R. Zamora Linmark, a fellow poet and friend, said Mr. Chin died Thursday at California Pacific Medical Center, Davies Campus, after suffering a stroke on Dec. 19. He had been on life support until Wednesday.
“Justin Chin for over the two past decades has been one of the most heroic, acerbic, funny voices to emerge in the world of American poetry,” Paul Yamazaki, book buyer at City Lights Booksellers, wrote in an e-mail. “City Lights will miss the vitality of his work both in performance and on the page.”
Mr. Chin, a native of Malaysia who later lived in Singapore, then attended the University of Hawaii, moved to San Francisco in the early 1990s, becoming an emerging voice in the Bay Area literary community.
“Justin spent a lifetime managing complexity,” Kirk Read, a friend, wrote in an e-mail. “He was at once socially awkward and a vivid public presence. His writing voice could be catty and profound, intimate and mythic, explicit and restrained.”
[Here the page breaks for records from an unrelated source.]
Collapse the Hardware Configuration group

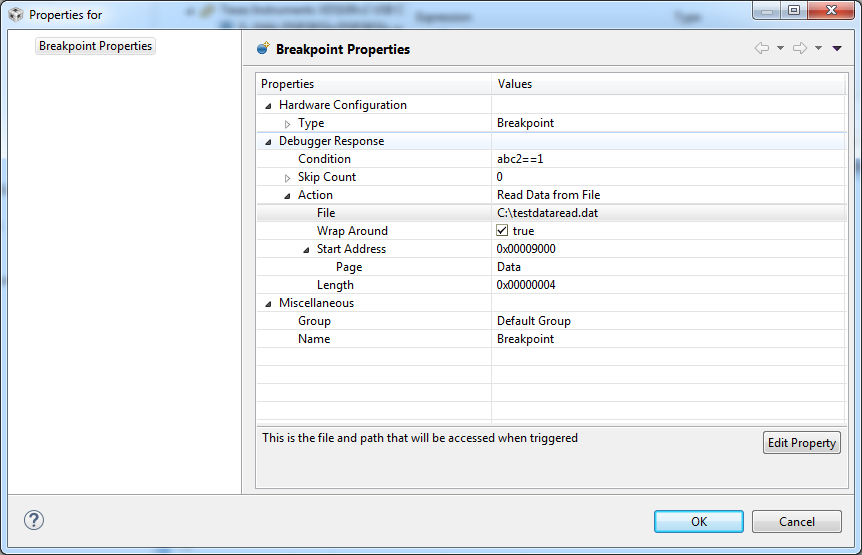268,105
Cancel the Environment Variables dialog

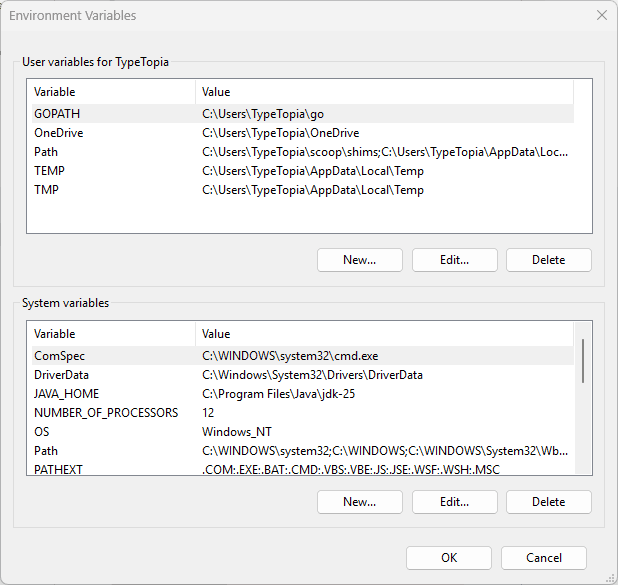tap(543, 558)
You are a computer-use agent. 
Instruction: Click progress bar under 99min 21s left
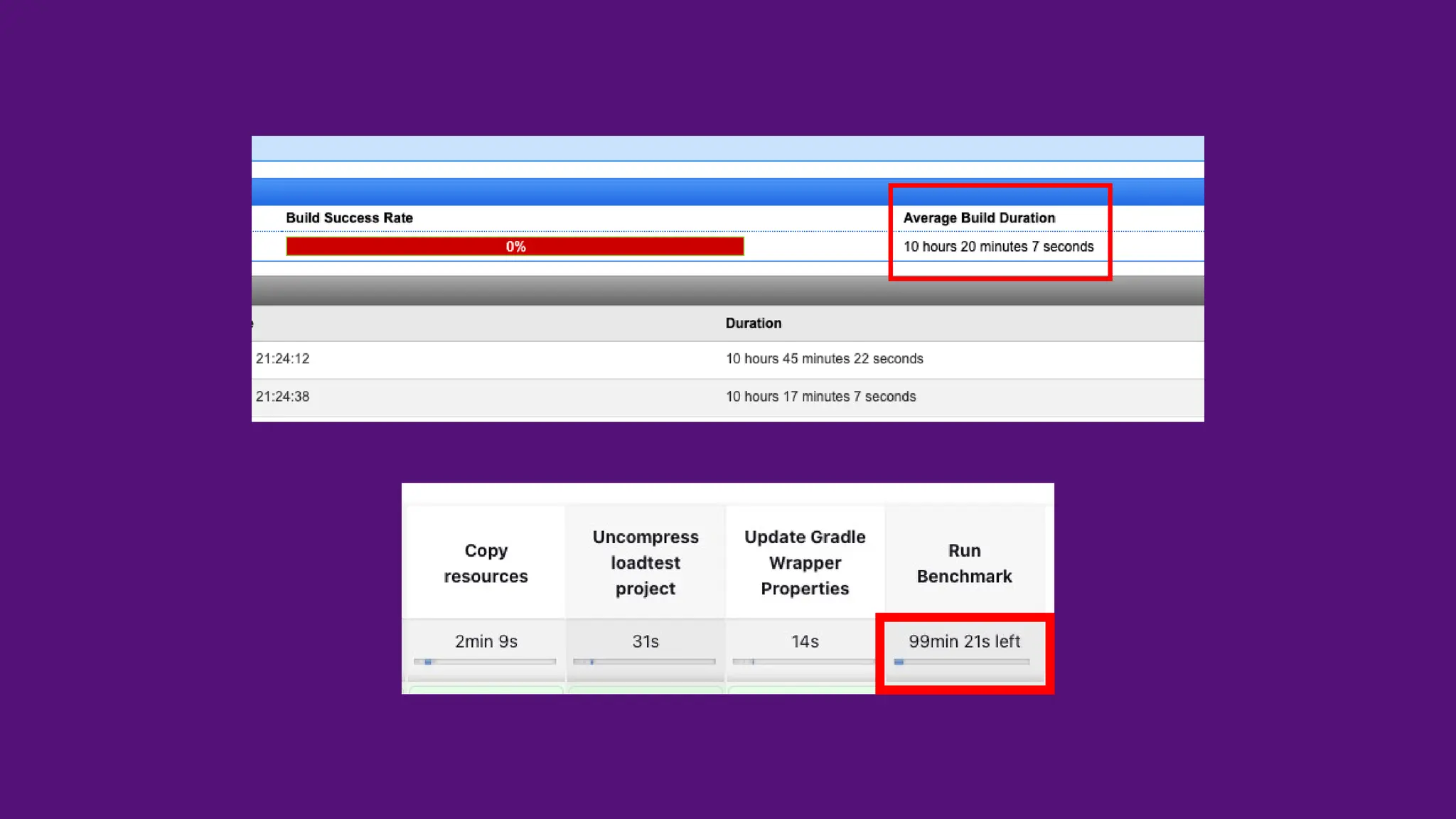pos(962,662)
Read, also a San Francisco writer, said Mr. Chin helped enliven the poetry scenes of the Paradise Lounge and the spoken-word and performance art collective Sister Spit as well as the open mics of Kvetsh and Smack Dab. He was also, Read said, a “highly respected” presence at the Out/Write National Lesbian and Gay Writers Conference and at Litquake, the annual Bay Area literary festival.
“He was a solo performance artist who could mix his blood with milk and make the audience cry,” Read wrote. “He was a soft-spoken visionary who could go on a rant about generations of gay men dying and then toss in a completely inane pop culture reference and have it all make sense. … He brought gravity and levity to the microphone.
“Justin was kind of the Kurt Cobain of our writing scene,” Read wrote. “He would have hated that, but it’s kind of true.”